▸ Task item
An identical copy of all the entries is the required result.

▸ Records provided
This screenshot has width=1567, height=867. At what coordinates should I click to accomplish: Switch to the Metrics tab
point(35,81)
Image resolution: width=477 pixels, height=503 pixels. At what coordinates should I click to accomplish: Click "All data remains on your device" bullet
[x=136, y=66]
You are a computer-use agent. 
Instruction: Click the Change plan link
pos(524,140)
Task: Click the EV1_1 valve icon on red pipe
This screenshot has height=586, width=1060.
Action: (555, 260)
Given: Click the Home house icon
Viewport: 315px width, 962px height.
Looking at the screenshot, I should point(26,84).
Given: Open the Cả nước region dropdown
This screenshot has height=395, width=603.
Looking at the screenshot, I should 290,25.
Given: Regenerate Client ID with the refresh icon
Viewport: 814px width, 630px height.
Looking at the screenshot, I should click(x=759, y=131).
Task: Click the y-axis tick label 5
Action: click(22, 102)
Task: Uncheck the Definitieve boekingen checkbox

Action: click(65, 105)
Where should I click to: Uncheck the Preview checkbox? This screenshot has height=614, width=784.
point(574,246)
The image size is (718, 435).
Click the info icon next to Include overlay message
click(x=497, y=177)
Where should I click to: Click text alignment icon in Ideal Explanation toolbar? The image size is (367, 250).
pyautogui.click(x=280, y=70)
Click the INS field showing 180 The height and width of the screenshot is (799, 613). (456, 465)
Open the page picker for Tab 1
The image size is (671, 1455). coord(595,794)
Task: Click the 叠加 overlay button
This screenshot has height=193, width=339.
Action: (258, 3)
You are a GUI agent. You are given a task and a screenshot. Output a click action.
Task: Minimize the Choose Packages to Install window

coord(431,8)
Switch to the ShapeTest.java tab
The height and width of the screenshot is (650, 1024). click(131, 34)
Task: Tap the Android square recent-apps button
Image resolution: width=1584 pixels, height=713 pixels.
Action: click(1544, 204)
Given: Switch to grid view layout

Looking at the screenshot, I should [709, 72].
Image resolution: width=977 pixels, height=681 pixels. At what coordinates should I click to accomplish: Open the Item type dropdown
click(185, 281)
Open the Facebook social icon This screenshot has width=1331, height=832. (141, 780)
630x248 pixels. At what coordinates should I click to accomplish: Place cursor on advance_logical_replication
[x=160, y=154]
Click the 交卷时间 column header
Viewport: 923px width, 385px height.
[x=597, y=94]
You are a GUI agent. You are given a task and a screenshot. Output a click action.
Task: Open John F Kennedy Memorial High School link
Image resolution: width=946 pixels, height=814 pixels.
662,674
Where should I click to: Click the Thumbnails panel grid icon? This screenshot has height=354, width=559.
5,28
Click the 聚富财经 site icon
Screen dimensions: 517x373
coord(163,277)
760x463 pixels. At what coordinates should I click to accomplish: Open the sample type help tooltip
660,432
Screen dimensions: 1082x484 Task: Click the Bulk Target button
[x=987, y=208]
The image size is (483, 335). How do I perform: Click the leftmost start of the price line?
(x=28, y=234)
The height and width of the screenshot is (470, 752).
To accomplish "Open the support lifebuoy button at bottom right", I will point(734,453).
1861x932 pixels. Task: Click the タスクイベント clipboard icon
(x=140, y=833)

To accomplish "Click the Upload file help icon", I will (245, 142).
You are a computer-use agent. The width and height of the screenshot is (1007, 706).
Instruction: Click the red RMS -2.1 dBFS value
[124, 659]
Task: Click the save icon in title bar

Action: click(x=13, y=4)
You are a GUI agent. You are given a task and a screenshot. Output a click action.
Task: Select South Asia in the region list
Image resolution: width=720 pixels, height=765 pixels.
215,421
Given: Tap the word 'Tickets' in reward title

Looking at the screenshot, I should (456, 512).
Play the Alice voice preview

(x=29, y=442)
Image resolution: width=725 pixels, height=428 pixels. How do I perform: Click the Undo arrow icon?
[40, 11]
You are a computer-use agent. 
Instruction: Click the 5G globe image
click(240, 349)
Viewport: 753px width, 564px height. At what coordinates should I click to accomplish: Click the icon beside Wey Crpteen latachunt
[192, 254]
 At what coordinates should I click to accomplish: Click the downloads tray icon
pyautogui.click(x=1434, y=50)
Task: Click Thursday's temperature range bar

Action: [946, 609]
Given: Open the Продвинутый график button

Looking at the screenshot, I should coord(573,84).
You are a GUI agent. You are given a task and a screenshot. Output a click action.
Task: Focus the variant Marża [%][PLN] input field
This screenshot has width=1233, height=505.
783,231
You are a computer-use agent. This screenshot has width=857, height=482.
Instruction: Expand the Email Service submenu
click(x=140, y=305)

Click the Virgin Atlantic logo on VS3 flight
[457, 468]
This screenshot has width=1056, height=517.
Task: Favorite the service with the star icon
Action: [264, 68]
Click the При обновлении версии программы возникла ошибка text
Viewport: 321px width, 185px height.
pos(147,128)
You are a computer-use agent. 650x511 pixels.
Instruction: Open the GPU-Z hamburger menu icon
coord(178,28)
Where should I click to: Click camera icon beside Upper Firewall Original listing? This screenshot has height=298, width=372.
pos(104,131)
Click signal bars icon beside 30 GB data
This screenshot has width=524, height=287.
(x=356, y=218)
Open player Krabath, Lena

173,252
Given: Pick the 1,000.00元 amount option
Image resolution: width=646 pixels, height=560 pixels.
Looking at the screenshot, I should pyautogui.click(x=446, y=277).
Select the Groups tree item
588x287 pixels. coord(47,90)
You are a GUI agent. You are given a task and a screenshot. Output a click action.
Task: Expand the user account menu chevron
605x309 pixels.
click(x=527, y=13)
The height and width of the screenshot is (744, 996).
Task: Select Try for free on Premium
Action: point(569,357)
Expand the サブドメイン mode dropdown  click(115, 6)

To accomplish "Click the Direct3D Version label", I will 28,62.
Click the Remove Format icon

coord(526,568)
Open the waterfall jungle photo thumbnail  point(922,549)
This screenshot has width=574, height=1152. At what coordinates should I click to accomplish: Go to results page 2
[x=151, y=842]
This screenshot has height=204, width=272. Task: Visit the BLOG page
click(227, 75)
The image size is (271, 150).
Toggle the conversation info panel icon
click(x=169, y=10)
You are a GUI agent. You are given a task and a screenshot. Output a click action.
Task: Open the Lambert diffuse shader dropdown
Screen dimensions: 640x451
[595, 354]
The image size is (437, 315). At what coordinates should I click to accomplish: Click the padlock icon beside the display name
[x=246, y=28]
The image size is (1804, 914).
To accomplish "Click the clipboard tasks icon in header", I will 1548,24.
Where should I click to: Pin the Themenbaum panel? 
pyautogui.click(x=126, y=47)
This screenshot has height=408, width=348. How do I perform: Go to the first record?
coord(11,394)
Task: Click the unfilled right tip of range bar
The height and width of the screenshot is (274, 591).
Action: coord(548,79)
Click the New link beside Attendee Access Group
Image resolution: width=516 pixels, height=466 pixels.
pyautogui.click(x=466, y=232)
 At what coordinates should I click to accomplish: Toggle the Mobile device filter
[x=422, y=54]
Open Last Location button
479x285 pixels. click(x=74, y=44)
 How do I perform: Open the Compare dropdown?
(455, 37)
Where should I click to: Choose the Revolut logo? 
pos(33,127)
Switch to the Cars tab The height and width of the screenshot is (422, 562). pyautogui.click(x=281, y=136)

▸ Answer to this problem
This screenshot has width=1567, height=867. At what coordinates should I click to accomplish: Switch to the Metrics tab
point(35,81)
Image resolution: width=477 pixels, height=503 pixels. At what coordinates should I click to accomplish: Click "All data remains on your device" bullet
[x=136, y=66]
You are a computer-use agent. 
Instruction: Click the Change plan link
pos(524,140)
Task: Click the EV1_1 valve icon on red pipe
This screenshot has height=586, width=1060.
Action: (555, 260)
Given: Click the Home house icon
Viewport: 315px width, 962px height.
Looking at the screenshot, I should point(26,84).
Given: Open the Cả nước region dropdown
This screenshot has height=395, width=603.
Looking at the screenshot, I should 290,25.
Given: Regenerate Client ID with the refresh icon
Viewport: 814px width, 630px height.
Looking at the screenshot, I should click(x=759, y=131).
Task: Click the y-axis tick label 5
Action: click(22, 102)
Task: Uncheck the Definitieve boekingen checkbox

Action: click(65, 105)
Where should I click to: Uncheck the Preview checkbox? This screenshot has height=614, width=784.
point(574,246)
The image size is (718, 435).
Click the info icon next to Include overlay message
click(x=497, y=177)
Where should I click to: Click text alignment icon in Ideal Explanation toolbar? The image size is (367, 250).
pyautogui.click(x=280, y=70)
Click the INS field showing 180 The height and width of the screenshot is (799, 613). (456, 465)
Open the page picker for Tab 1
The image size is (671, 1455). coord(595,794)
Task: Click the 叠加 overlay button
This screenshot has height=193, width=339.
Action: (258, 3)
You are a GUI agent. You are given a task and a screenshot. Output a click action.
Task: Minimize the Choose Packages to Install window

coord(431,8)
Switch to the ShapeTest.java tab
The height and width of the screenshot is (650, 1024). click(131, 34)
Task: Tap the Android square recent-apps button
Image resolution: width=1584 pixels, height=713 pixels.
Action: click(1544, 204)
Given: Switch to grid view layout

Looking at the screenshot, I should [709, 72].
Image resolution: width=977 pixels, height=681 pixels. At what coordinates should I click to accomplish: Open the Item type dropdown
click(185, 281)
Open the Facebook social icon This screenshot has width=1331, height=832. (141, 780)
630x248 pixels. At what coordinates should I click to accomplish: Place cursor on advance_logical_replication
[x=160, y=154]
Click the 交卷时间 column header
Viewport: 923px width, 385px height.
[x=597, y=94]
You are a GUI agent. You are given a task and a screenshot. Output a click action.
Task: Open John F Kennedy Memorial High School link
Image resolution: width=946 pixels, height=814 pixels.
662,674
Where should I click to: Click the Thumbnails panel grid icon? This screenshot has height=354, width=559.
5,28
Click the 聚富财经 site icon
Screen dimensions: 517x373
coord(163,277)
760x463 pixels. At what coordinates should I click to accomplish: Open the sample type help tooltip
660,432
Screen dimensions: 1082x484 Task: Click the Bulk Target button
[x=987, y=208]
The image size is (483, 335). How do I perform: Click the leftmost start of the price line?
(x=28, y=234)
The height and width of the screenshot is (470, 752).
To accomplish "Open the support lifebuoy button at bottom right", I will point(734,453).
1861x932 pixels. Task: Click the タスクイベント clipboard icon
(x=140, y=833)

To accomplish "Click the Upload file help icon", I will (245, 142).
You are a computer-use agent. The width and height of the screenshot is (1007, 706).
Instruction: Click the red RMS -2.1 dBFS value
[124, 659]
Task: Click the save icon in title bar

Action: click(x=13, y=4)
You are a GUI agent. You are given a task and a screenshot. Output a click action.
Task: Select South Asia in the region list
Image resolution: width=720 pixels, height=765 pixels.
215,421
Given: Tap the word 'Tickets' in reward title

Looking at the screenshot, I should (456, 512).
Play the Alice voice preview

(x=29, y=442)
Image resolution: width=725 pixels, height=428 pixels. How do I perform: Click the Undo arrow icon?
[40, 11]
You are a computer-use agent. 
Instruction: Click the 5G globe image
click(240, 349)
Viewport: 753px width, 564px height. At what coordinates should I click to accomplish: Click the icon beside Wey Crpteen latachunt
[192, 254]
 At what coordinates should I click to accomplish: Click the downloads tray icon
pyautogui.click(x=1434, y=50)
Task: Click Thursday's temperature range bar

Action: [946, 609]
Given: Open the Продвинутый график button

Looking at the screenshot, I should coord(573,84).
You are a GUI agent. You are given a task and a screenshot. Output a click action.
Task: Focus the variant Marża [%][PLN] input field
This screenshot has width=1233, height=505.
783,231
You are a computer-use agent. This screenshot has width=857, height=482.
Instruction: Expand the Email Service submenu
click(x=140, y=305)

Click the Virgin Atlantic logo on VS3 flight
[457, 468]
This screenshot has width=1056, height=517.
Task: Favorite the service with the star icon
Action: [264, 68]
Click the При обновлении версии программы возникла ошибка text
Viewport: 321px width, 185px height.
pos(147,128)
You are a computer-use agent. 650x511 pixels.
Instruction: Open the GPU-Z hamburger menu icon
coord(178,28)
Where should I click to: Click camera icon beside Upper Firewall Original listing? This screenshot has height=298, width=372.
pos(104,131)
Click signal bars icon beside 30 GB data
This screenshot has width=524, height=287.
(x=356, y=218)
Open player Krabath, Lena

173,252
Given: Pick the 1,000.00元 amount option
Image resolution: width=646 pixels, height=560 pixels.
Looking at the screenshot, I should pyautogui.click(x=446, y=277).
Select the Groups tree item
588x287 pixels. coord(47,90)
You are a GUI agent. You are given a task and a screenshot. Output a click action.
Task: Expand the user account menu chevron
605x309 pixels.
click(x=527, y=13)
The height and width of the screenshot is (744, 996).
Task: Select Try for free on Premium
Action: point(569,357)
Expand the サブドメイン mode dropdown  click(115, 6)

To accomplish "Click the Direct3D Version label", I will 28,62.
Click the Remove Format icon

coord(526,568)
Open the waterfall jungle photo thumbnail  point(922,549)
This screenshot has width=574, height=1152. At what coordinates should I click to accomplish: Go to results page 2
[x=151, y=842]
This screenshot has height=204, width=272. Task: Visit the BLOG page
click(227, 75)
The image size is (271, 150).
Toggle the conversation info panel icon
click(x=169, y=10)
You are a GUI agent. You are given a task and a screenshot. Output a click action.
Task: Open the Lambert diffuse shader dropdown
Screen dimensions: 640x451
[595, 354]
The image size is (437, 315). At what coordinates should I click to accomplish: Click the padlock icon beside the display name
[x=246, y=28]
The image size is (1804, 914).
To accomplish "Click the clipboard tasks icon in header", I will 1548,24.
Where should I click to: Pin the Themenbaum panel? 
pyautogui.click(x=126, y=47)
This screenshot has height=408, width=348. How do I perform: Go to the first record?
coord(11,394)
Task: Click the unfilled right tip of range bar
The height and width of the screenshot is (274, 591).
Action: coord(548,79)
Click the New link beside Attendee Access Group
Image resolution: width=516 pixels, height=466 pixels.
pyautogui.click(x=466, y=232)
 At what coordinates should I click to accomplish: Toggle the Mobile device filter
[x=422, y=54]
Open Last Location button
479x285 pixels. click(x=74, y=44)
 How do I perform: Open the Compare dropdown?
(455, 37)
Where should I click to: Choose the Revolut logo? 
pos(33,127)
Switch to the Cars tab The height and width of the screenshot is (422, 562). pyautogui.click(x=281, y=136)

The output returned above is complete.